Whether you like it or not this is the reality that we all must deal with going forward. The problems will not simply go away. The future will not magically become full of hope and optimism. The years ahead will be challenging and disorienting. This crisis is not like the ones we’ve been through so many times before…it is more akin to the fall of Rome… Well at least for America it is. But all other nations of the world will suffer collateral damage as the U.S. Behemoth rolls over and dies.


Interest creation is a functional glitch in the system, one which must be understood. When money is created in the current loan process, money with which to pay the interest is not created. Interest owed is only set up as a debt to the bank. No money is created to pay it with. As a result of this bookkeeping system the principle put into circulation is insufficient to repay the principal and interest owed. So either the trader uses money that someone else borrowed to pay his interest, or he does not pay all the principal and interest.

In the first case, someone else is in a worse position to make their payments. In the second case this trader is drawn into a downward spiral of debt. No matter how hard we try, somebody always has to lose. Because money is not created with which to pay interest, interest can never all be paid. Because traders have to pay out interest, they never have enough money for all their needs. Scarcity of money drives up prices, meaning money becomes worth less, which we call inflation.
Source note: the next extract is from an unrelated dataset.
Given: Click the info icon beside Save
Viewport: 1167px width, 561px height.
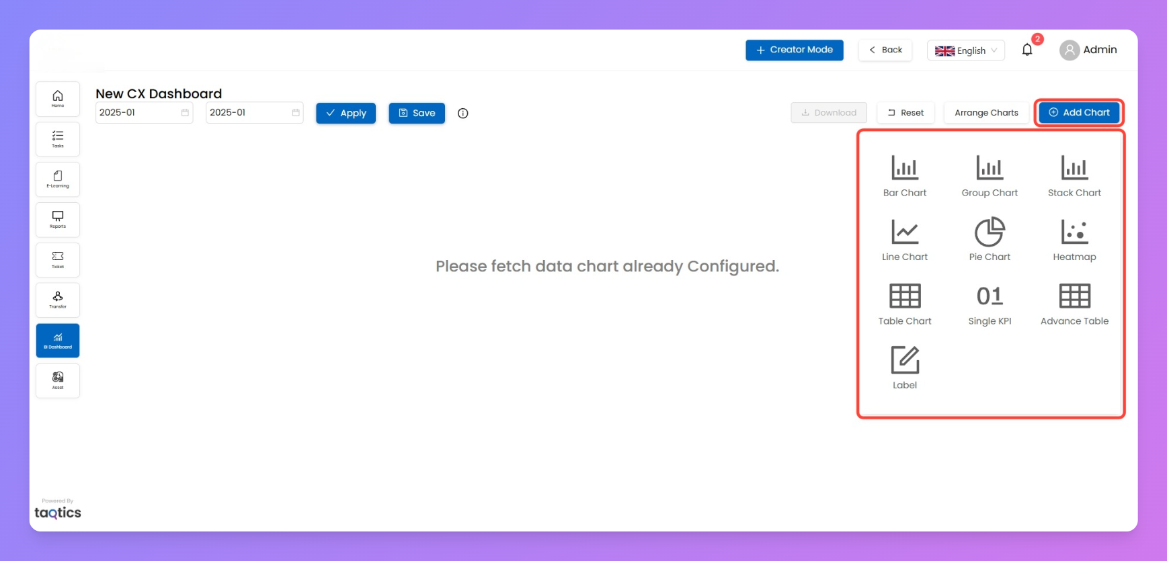Looking at the screenshot, I should 462,114.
Economic growth masks the inflation issue, by bringing in new wealth to borrow on (monetize), creating more money with which to pay the ever increasing interest tax load. In the current system, the economy must continually grow so that there is sufficient money available to keep the system operating. This system flaw caused by interest creation is the reason why economists commonly see the need for an economics of growth, rather than sustainable, dynamic steady state (homeostatic) economics.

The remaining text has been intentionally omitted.